To understand this topic, you need to have a solid grasp of basic programming concepts like control structures (loops and conditional statements). Recursion revolves around repeating tasks and decision-making, functions and call stack. Outside programming, the ability to break down big problems into smaller solvable ones.

How Recursion Works

Basic Structure of a Recursive Function

When writing a recursion function, it is very important to structure the code correctly to ensure it works as it should and avoids infinite loops. A recursive function is essentially made up of 2 components:

  • Base Case: The base case is the condition that stops the recursion. This is important because if the base case is not well implemented, the function will run forever, leading to a stack overflow error. Think of the base case as the emergency brake that stops the function from calling itself when it reaches the simplest version of the problem—the version that can be solved directly without further breakdown. This ensures that the recursion ends. For example, if we are writing a function to calculate the factorial of a number, the emergency brake will be activated when the input is either 0 or 1, since 1! = 1 and 0! = 1.

      const factorial  = (x) => { 
          if (x===0 || x === 1) {
                  return 1; // This is the base case (emmergency brake)
          }
      }
    
  • Recursive case: this occurs when the function calls itself with a smaller version of the original problem. With each recursive call, the problem becomes smaller, gradually moving closer to the base case. Continuing with the factorial example, the recursive case reduces x!to x * factorial(x -1) this happens until it reaches the base case. In a nutshell, the recursive case is used to break the problem into smaller sub-problems.

      const factorial  = (x) => { 
          if (x===0 || x === 1) {
                  return 1; // This is the base case (emmergency brake)
          }
    
          return x * factorial(x - 1) // recursive case
      }
      factorial(5)
    

To explain this better, you can think of a recursive function like sharing a circular cake:

  • Base Case: You have reached the last slice in the center. Nothing is left to cut.

  • Recursive Case: Each slice makes the remaining cake smaller.
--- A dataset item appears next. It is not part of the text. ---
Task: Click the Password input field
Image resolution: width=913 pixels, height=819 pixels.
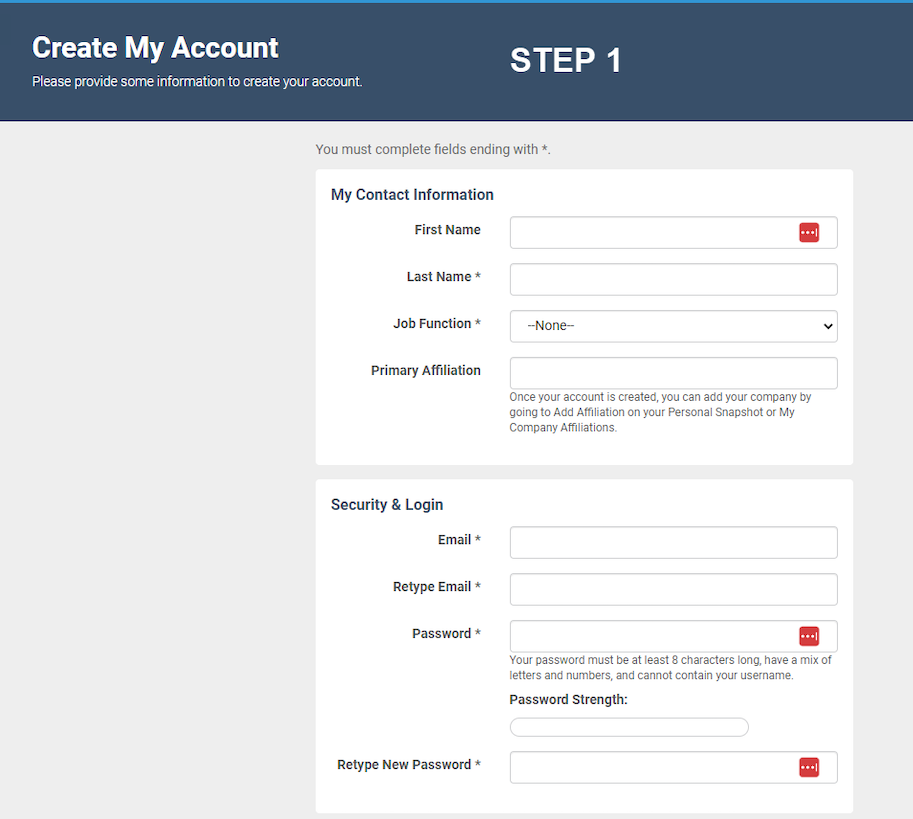Action: coord(650,636)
If you don’t cut the cake (reduce the problem), you will just be staring at the same whole cake forever.

The Function Call Stack

The function call stack is a data structure created by the runtime environment of a programming language (typically managed by the interpreter or compiler) to manage function calls and local variables. The call stack uses the Last In First Out (LIFO) principle, meaning the last function that gets called will be the first to complete and exit. The function call stack is like the browsing history on your web browser’s back button. When you click links to visit new pages, it is added to your browsing history. To get back to where you started, click the back button through the pages stored in your browsing history in reverse order, meaning you can only return to the recently visited pages first. Suppose you start at Hashnode, then click on Linkedin, then follow a link to this article. To get back to Hashnode, you must first go to Linkedin (the most recent previous page), and then back to Hashnode. In a call stack, you can not skip back to Hashnode, you have to retrace your steps in the exact reverse order. This explains the LIFO principle I spoke about earlier. The last page you visited is the first one you must go back through. Just like how you traced your steps back in the analogy above (this article → LinkedIn → Hashnode), a stack trace shows the order of function calls that lead to the current point in the program. And just as each webpage has its unique content and state, each function call in the call stack has its own “execution context” with local variables and data specific to that function.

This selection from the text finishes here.